Castro Is Still No Capitalist

August 5, 1996

Under the new Helms-Burton law, the executives of Canadian, Mexican and European firms that traffic in American properties nationalized by Fidel Castro can't do business in the United States.

Critics say the law, like the U.S. trade embargo itself, deprives Cuba of liberalizing contact and trade with the outside world.

But other analysts suggest that rather than subverting Castro's regime, foreign investors reinforce his grip on power. That is because there is very little capitalism involved in foreign investment in Cuba:

  • The average Cuban is forbidden to own private property.
  • All deals with foreigners must be negotiated with the government, without competitive bids from or partnerships with private parties.
  • It's illegal for Cubans to ask foreign-owned mines or hotels for a job, and all foreigners agree in advance to hire through the national employment agency controlled by the Communist Party.
  • Foreigners don't even pay Cuban workers directly -- they pay the agency a per-worker fee, almost all of which goes to the Castro regime.

The governments of foreign investors are sometimes involved. For instance, Saskatchewan's government invested almost $250,000 in York Medical, which markets Cuban-made drugs and medical equipment, and subsidizes testing in a public hospital.
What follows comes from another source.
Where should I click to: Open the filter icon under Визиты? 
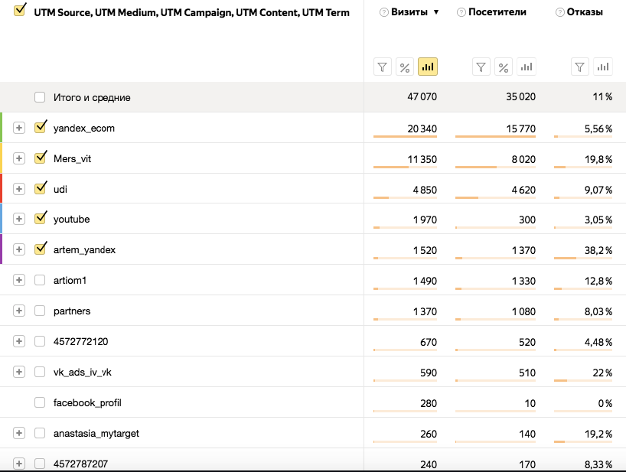pos(382,67)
Americans still have billions of dollars in outstanding claims for properties nationalized by the Cuban government in 1959. And foreign firms are profiting today from American investments there. For example, the Canadian metals firm Sherritt International -- one of the largest investors in Cuba -- manages the nickel mine Moa Bay, built by a U.S. firm for $75 million. Company executive Ian Delaney comments, "Doing business with a dictator has been a rewarding personal and business experience."